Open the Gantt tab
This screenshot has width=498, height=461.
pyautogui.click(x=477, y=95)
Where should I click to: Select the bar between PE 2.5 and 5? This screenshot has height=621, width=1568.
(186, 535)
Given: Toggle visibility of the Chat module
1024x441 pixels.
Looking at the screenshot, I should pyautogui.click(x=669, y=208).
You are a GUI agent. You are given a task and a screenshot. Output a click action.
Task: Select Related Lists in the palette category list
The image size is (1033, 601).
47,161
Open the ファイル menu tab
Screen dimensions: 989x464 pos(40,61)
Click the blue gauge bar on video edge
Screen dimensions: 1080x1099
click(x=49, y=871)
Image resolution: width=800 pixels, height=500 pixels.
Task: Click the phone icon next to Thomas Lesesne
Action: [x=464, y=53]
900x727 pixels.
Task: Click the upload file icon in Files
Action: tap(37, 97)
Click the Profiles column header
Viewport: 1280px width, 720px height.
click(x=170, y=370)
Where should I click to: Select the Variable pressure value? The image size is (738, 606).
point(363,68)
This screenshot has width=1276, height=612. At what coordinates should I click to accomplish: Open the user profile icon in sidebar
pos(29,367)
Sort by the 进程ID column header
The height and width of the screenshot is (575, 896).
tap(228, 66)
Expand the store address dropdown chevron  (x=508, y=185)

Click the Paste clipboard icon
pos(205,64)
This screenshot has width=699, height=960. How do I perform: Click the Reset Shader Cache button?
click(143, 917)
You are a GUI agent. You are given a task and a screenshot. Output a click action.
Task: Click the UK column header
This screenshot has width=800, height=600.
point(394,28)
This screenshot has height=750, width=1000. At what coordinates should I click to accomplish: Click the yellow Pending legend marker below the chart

────────────────

▶ _Exercise description_
Exactly reproduce all of the entries.

▶ _Result below_
Open the Gantt tab
This screenshot has width=498, height=461.
pyautogui.click(x=477, y=95)
Where should I click to: Select the bar between PE 2.5 and 5? This screenshot has height=621, width=1568.
(186, 535)
Given: Toggle visibility of the Chat module
1024x441 pixels.
Looking at the screenshot, I should pyautogui.click(x=669, y=208).
You are a GUI agent. You are given a task and a screenshot. Output a click action.
Task: Select Related Lists in the palette category list
The image size is (1033, 601).
47,161
Open the ファイル menu tab
Screen dimensions: 989x464 pos(40,61)
Click the blue gauge bar on video edge
Screen dimensions: 1080x1099
click(x=49, y=871)
Image resolution: width=800 pixels, height=500 pixels.
Task: Click the phone icon next to Thomas Lesesne
Action: [x=464, y=53]
900x727 pixels.
Task: Click the upload file icon in Files
Action: tap(37, 97)
Click the Profiles column header
Viewport: 1280px width, 720px height.
click(x=170, y=370)
Where should I click to: Select the Variable pressure value? The image size is (738, 606).
point(363,68)
This screenshot has width=1276, height=612. At what coordinates should I click to accomplish: Open the user profile icon in sidebar
pos(29,367)
Sort by the 进程ID column header
The height and width of the screenshot is (575, 896).
tap(228, 66)
Expand the store address dropdown chevron  (x=508, y=185)

Click the Paste clipboard icon
pos(205,64)
This screenshot has width=699, height=960. How do I perform: Click the Reset Shader Cache button?
click(143, 917)
You are a GUI agent. You are given a task and a screenshot. Output a click action.
Task: Click the UK column header
This screenshot has width=800, height=600.
point(394,28)
This screenshot has height=750, width=1000. At what coordinates should I click to accomplish: Click the yellow Pending legend marker below the chart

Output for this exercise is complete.